L’esigenza di una svolta è ormai indilazionabile! La Sicilia non si potrà permettere di bruciare un’altra legislatura.

Insieme al futuro della Sicilia è in gioco la sua stessa Autonomia che potremo salvare solo se riscureremo a trasformarla e a rinnovarla, perché conquistata per tutelare i siciliani è divenuta remora e ostacolo per il suo sviluppo.

Vincerà le prossime elezioni chi saprà cogliere questa esigenza, quest’ansia di cambiamento. Ma per fare questo occorre una forte spinta dall’esterno che solleciti e stimoli le forze politiche ad una rigenerazione del sistema politico siciliano.

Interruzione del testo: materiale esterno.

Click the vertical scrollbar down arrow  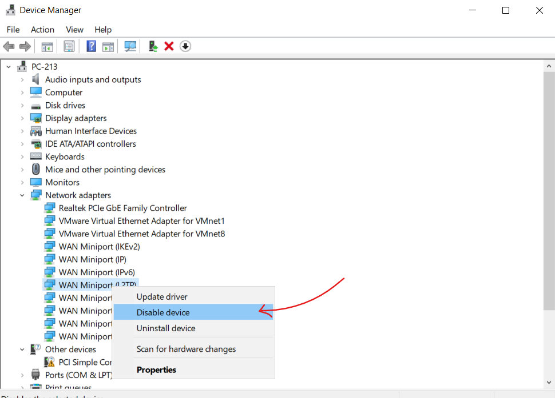tap(548, 383)
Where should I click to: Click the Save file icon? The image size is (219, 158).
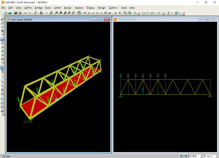(x=16, y=13)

Da soli i partiti non ce la fanno.

Non mi riferisco a una generica società civile, che alcuni incompetenti nei decenni trascorsi, ne teorizzavano la superiorità sulla società politica, come se la politica non riflettesse nel bene e nel male,nei vizi e nelle virtù quello che si manifesta nel corpo sociale.

Mi riferisco alle istanze organizzate della rappresentanza sociale, di quelli che lavorano e producono e ancora credono nella ripresa e nel rilancio della Sicilia, alle competenze e professionalità delle nostre università siciliane, al mondo del volontariato e del terzo settore.

Anche su di loro grava la responsabilità di quello che è avvenuto e di ciò che potrà accadere, superando da un lato estremismi settari e dall’altro accomodamenti subalterni solo per ricavarne qualche briciola rimasta di quel tavolo un tempo riccamente imbandito.